Figure 1. A 66-years-old female patient, presented with features of obstructive jaundice. Triphasic CECT scan abdomen showed large hypodense SOL in head of pancreas encasing CBD with significant upstream dilatation of biliary tree with multiple hypodense bilobar hepatic metastases and multiple abdominal & retroperitoneal lymph nodes. Patient was referred for PRRT and 68Ga-DOTATATE PET-CT was done which confirmed above-mentioned triphasic CE-CT scan findings and showed many new skeletal and marrow lesions at multiple skeletal sites. Hence is SSTR-based PET-CT represents a better modality for metastatic workup than conventional imaging.
Detection of unknown primary: Carcinoma of unknown primary (CUP) accounts for 3 to 5% of all malignancies and is divided into following subtypes based on histological subtypes: adenocarcinoma (80 to 85%), squamous cell carcinoma (5 to 10%), and neuroendocrine tumor (2 to 4%) [46]. Neuroendocrine tumors of unknown primary (CUP-NETs) are primary tumors with undetermined origin among metastatic NETs and accounts for 11 to 22% of NETs ([47][48]; Figure 2). Ma et al., in their meta-analysis of 484 patients, demonstrated pooled sensitivity and specificity of SSTR imaging in identifying CUP-NETs as 82% and 55%, respectively [49]. The area under the receiver operating curve (ROC) was 69% and pooled detection rate for CUP-NETs was 61%. SSTR PET-CT identified most metastases in liver (57.9%) followed by lymph nodes (22.8%), bones (12.8%), lung (2.8%), and others (1.7%). Sampathirao et al., in their study on 51 CUP-NET patients using “dual tracer” PET-CT with [68Ga]GA-DOTATATE and [18F]-FDG, demonstrated sensitivity of 60.78%, whereas overall lesion detection sensitivity was 96.87% [50]. Delpassand et al., in their study, found [64Cu]Cu-DOTATATE to be an effective radiopharmaceutical in detecting NET lesions with sensitivity and specificity of 90.9% and 96.6%, respectively [32].
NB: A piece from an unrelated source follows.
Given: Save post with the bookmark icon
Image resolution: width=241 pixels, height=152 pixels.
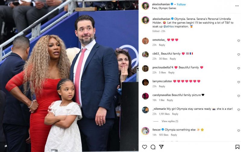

Figure 2. A 26-years-old lady, presented with pain abdomen and was evaluated for the same. CECT abdomen showed multiple liver lesions and abdominal lymph nodes. Biopsy and IHC from liver lesion showed high grade neuroendocrine carcinoma, large cell variant (Ki-67 index 80%). She was referred for opinion for PRRT. 68Ga-DOTATATE PET-CT scan showed intensely SSTR expressing polypoidal gall bladder mass infiltrating into inferior surface of liver with SSTR expressing multiple liver lesions, abdomino-pelvic lymph nodes and SSTR expressing lesion in head of right femur.